Du hast ein Anrecht darauf, das genaue Stadium zu kennen. Aber wenn der Primärtumor bereits Metastasen gebildet hat, sieht es wirklich nicht sehr gut aus.

>Ich habe das Klaus erzählt, um ihn da einzubeziehen, und er, der sich früher immer über Bärbel und die Eso-Schiene lustig gemacht hat, sagt doch zu mir, ja mach das bitte. Und das sind so Sachen, die ich nicht verstehe.<

Verstehst Du es wirklich nicht? So pragmatisch man im Normalleben sein kann, wenn man aus eben diesem gerissen wird, klammert man sich an JEDEN Strohhalm. So lange diese Dinge nicht schaden, würde ich es nicht blockieren. Nur Therapien, die ihm schaden könnten, würde ich ablehnen.

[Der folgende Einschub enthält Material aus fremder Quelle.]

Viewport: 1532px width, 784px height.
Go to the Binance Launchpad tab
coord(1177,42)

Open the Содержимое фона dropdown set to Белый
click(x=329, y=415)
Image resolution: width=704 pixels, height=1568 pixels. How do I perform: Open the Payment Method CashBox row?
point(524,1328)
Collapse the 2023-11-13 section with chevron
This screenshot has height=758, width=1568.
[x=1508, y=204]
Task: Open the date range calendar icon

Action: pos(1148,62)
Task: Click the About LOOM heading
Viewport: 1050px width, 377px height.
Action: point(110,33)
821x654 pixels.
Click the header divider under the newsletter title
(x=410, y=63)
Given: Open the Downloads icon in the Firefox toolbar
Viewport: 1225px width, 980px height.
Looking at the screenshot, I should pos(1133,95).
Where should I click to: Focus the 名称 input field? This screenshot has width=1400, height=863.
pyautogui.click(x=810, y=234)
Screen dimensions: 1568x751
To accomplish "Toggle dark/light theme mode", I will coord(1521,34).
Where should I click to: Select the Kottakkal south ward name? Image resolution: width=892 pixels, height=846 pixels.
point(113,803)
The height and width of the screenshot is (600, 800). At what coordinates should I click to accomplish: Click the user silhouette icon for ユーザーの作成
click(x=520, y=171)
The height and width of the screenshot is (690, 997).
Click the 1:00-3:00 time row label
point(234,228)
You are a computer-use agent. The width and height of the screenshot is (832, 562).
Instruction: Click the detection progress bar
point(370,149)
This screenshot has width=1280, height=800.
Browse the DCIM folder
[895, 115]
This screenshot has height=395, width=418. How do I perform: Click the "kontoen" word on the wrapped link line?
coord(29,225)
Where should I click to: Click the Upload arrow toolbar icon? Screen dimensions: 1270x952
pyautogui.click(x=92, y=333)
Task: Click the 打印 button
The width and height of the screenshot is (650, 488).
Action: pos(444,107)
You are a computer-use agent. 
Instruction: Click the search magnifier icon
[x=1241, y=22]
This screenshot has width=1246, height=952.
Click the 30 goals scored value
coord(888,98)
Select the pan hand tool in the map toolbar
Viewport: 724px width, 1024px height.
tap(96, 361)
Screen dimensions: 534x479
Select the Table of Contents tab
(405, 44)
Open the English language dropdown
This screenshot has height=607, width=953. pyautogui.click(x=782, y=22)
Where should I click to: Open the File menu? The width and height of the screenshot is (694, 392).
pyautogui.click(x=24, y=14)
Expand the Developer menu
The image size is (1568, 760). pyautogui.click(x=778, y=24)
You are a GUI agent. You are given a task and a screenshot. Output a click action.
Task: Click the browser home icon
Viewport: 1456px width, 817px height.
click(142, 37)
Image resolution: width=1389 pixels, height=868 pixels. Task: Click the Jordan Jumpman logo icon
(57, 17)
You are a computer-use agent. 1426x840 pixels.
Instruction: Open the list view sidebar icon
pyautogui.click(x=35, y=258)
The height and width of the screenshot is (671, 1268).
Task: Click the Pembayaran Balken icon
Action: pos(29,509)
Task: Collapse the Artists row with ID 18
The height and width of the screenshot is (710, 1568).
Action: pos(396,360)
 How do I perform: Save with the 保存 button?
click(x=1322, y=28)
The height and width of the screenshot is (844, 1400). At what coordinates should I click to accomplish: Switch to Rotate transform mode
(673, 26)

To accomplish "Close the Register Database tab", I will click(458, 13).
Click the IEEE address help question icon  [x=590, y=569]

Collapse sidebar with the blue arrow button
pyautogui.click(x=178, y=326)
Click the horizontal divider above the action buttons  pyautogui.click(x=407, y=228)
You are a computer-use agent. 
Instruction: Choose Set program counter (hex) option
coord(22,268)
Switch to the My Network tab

>Wenn ich ihm helfen will, also z.B. eincremen, Fußnägel schneiden, rasieren oder oder oder, dann will er das nicht, sondern teilt mir mit, dass das die anderen (also seine Kinder aus erster Ehe oder seine Schwester) machen sollen, von mir will er eigentlich nur Zeit und Nähe. >
Ist das nicht schön, dass er Dich als Seelentrost braucht und nicht als Pflegerin.Vielleicht möchte er Dich nicht als Pflegekraft sehen, braucht auch diesen Teil seiner Würde Dir gegenüber (noch). Ich würde das als Kompliment empfinden. Er braucht Deine Kraft für andere Dinge. Körperpflege kann theoretisch jeder ausführen...aber der menschliche Beistand sollte von dem liebenden Partner kommen.
>Und hier kommt wieder mein Problem, aufgrund meiner beruflichen Veränderung, kann ich ihm das nicht in dem Maße geben, wie ich gerne möchte.>
Das ist nun ein Problem, bei dem ich nicht wirklich raten kann. Ich weiss nicht, ob Du die Möglichkeit hättest in diesem gravierenden Fall eine Art "Auszeit" zu nehmen. Es wird sonst wirklich dazu kommen, dass Du Deine Nerven und Kraft in jeder Beziehung verschleisst und für diese harte Zeit nicht mehr genug Reserven haben wirst.
>Es war, wenn man so will, tolle Gespräche und mein Stiefvater hat mir auch gesagt, dass sie ihm gut tun und dass er es schön findet, mit mir zu reden. Bei Klaus ist das anders, ich habe das Gefühl, dass er mich schützen will und daher komme ich nicht an ihn ran.<
Jeder Mensch reagiert in einer solchen Notsituation anders. Mein Mann und ich waren unsere ganze Ehe über ganz eng miteinander verbunden,- wir haben uns immer alles gesagt, immer nur zusammen gesteckt...ABER in dieser Situation aufeinmal, kam ich phasenweise auch nicht mehr an ihn heran. Er machte "zu". Vielleicht ändert sich das noch im Verlauf der Zeit. Bedränge ihn nicht.
Ich kann Dir nur viel Mut und Durchhaltevermögen wünschen und Euch beiden die richtigen Ärzte, die Euch wenigstens mit dem "Drumherum" gut versorgen. Ich schreibe Dir meine mailadresse, so dass Du fragen kannst, wenn Dir etwas am Herzen liegt.